L’Etat lui-même est parasité par une myriade de « machins », hautes autorités, hauts conseils et commissions diverses, qui vivent sur la bête et permettent de placer copains et obligés. Quant au parlement il n’a dans le régime de la Ve république qu’un rôle décoratif : l’assemblée sous la coupe de l’exécutif est une chambre d’enregistrement ; le sénat ne décide rien. Leurs effectifs respectifs sont pourtant supérieurs à ceux des leurs homologues américains.

Le secteur parapublic et associatif subventionné est un autre nid majeur de gâchis, qui permet de s’affranchir des règles du recrutement public et de la dépense publique. Les associations, en particulier, profitent de la multiplicité des guichets (les différentes administrations de l’Etat, collectivités locales, l’Europe…) pour empiler les subventions. On soulignera qu’un certain nombre de ces associations sont des officines militantes et des organes privilégiés de la propagande du Système : le secteur de la propagande dans les écoles et celui de l’encouragement de l’immigration sont particulièrement fournis.

Dans un tel contexte, la sphère publique est probablement le lieu d’une importante corruption.
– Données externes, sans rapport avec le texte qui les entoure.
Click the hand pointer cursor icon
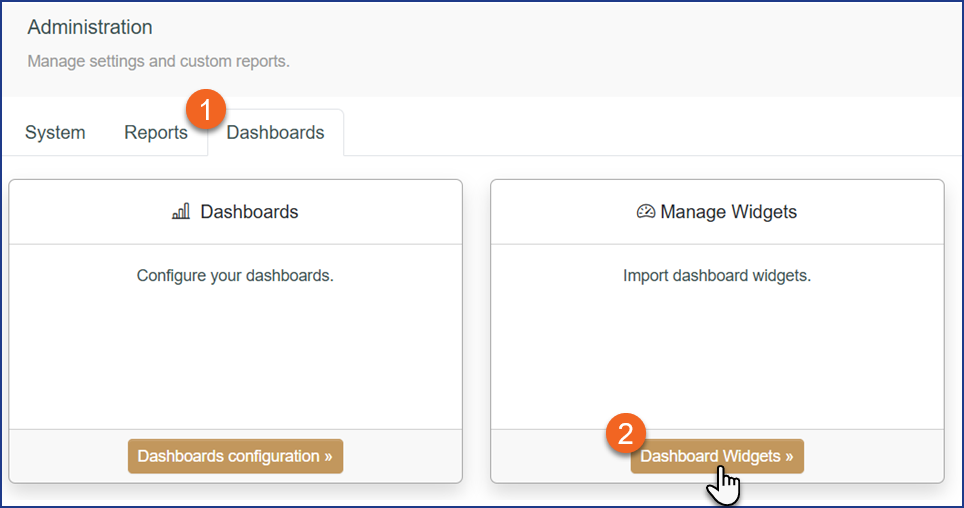pyautogui.click(x=723, y=488)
Selon l’ONG Transparency international, la France n’est que 23e dans la liste des pays les moins corrompus, moins bien classée que la quasi-totalité des autres pays occidentaux.
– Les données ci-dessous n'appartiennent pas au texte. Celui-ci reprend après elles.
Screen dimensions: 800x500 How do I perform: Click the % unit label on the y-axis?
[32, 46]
  • Une armée qui s’occupe de la défense des autres

Il apparaît que l’usage que font les autorités de l’armée française n’a pas grand rapport avec la défense nationale. L’armée est envoyée dans des opérations extérieures pour soi-disant lutter contre le terrorisme, alors que le terrorisme est bien présent sur notre propre sol. Elle est envoyée à l’étranger pour des opérations de maintien de la paix, alors qu’une situation de guerre civile s’est installée chez nous, que nos frontières sont des passoires et que de nombreuses enclaves étrangères de fait sont aujourd’hui solidement enracinés.
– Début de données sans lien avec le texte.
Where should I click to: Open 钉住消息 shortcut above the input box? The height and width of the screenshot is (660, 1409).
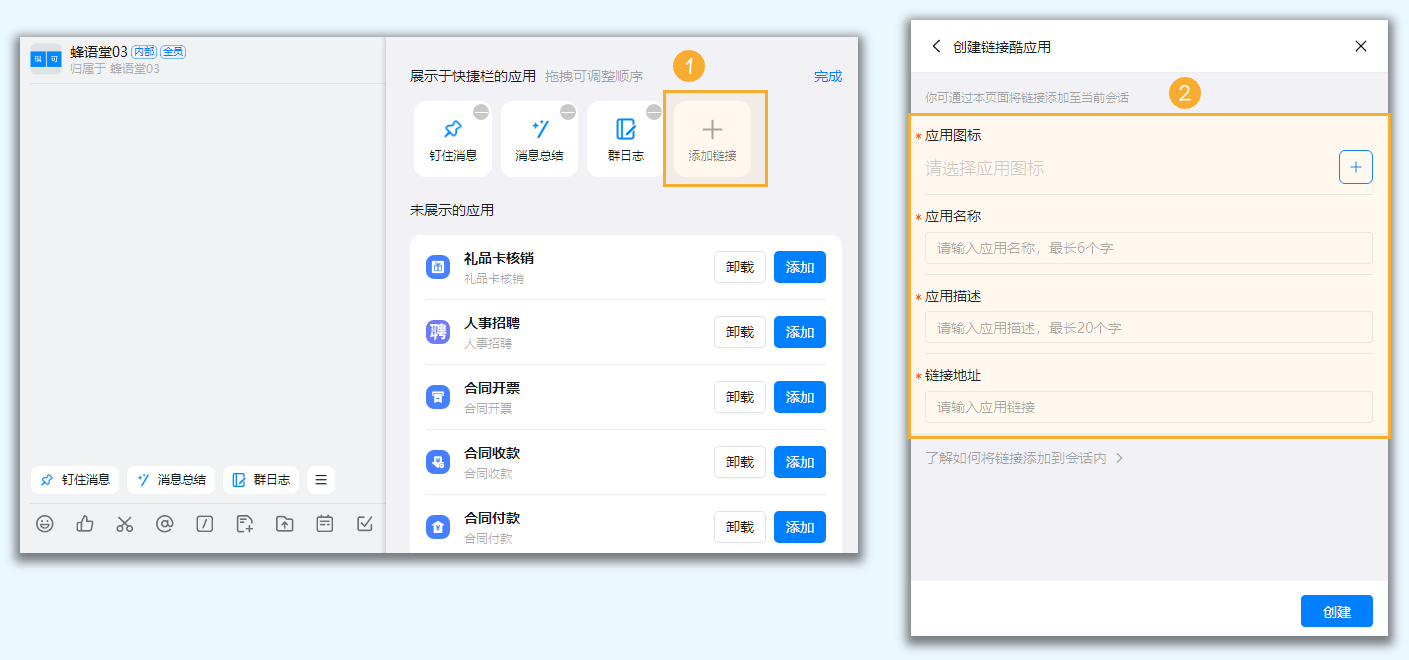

  • Des finances publiques depuis cinquante ans en mauvais état

Les comptes des administrations publiques (Etat, collectivités locales, sécurité sociale) enregistrent un déficit chaque année depuis 1975. De ce fait, la dette publique, qui constitue l’addition des déficits, est en augmentation continue. Alors qu’elle était de seulement 20 % du PIB en 1975, elle n’a cessé d’augmenter depuis, atteignant 100 % du PIB en 2018. La distribution de crédits publics, opérée par le gouvernement Macron pour absorber les décisions de confinement et de fermeture qu’il a cru devoir prendre contre le Covid, l’a même fait passer à près de 120 % du PIB. 

Les causes des déficits publics français devenus permanents sont doubles. La première est la politique de “traitement social” qui a été mise en place depuis des décennies pour limiter les effets sociaux du chômage et des délocalisations : création d’emplois publics surnuméraires, voies de garage du sous-emploi, assistanat. La deuxième cause de la dégradation des finances publiques est l’immigration, qui représente un coût de toute évidence majeur. Les immigrés étant pour la plupart dans une situation socialement moins favorable que les Français de souche, ce sont eux qui bénéficient de la plus grande part des dépenses publiques : logement social, accueil dans les services publics, prestations sociales de toutes natures.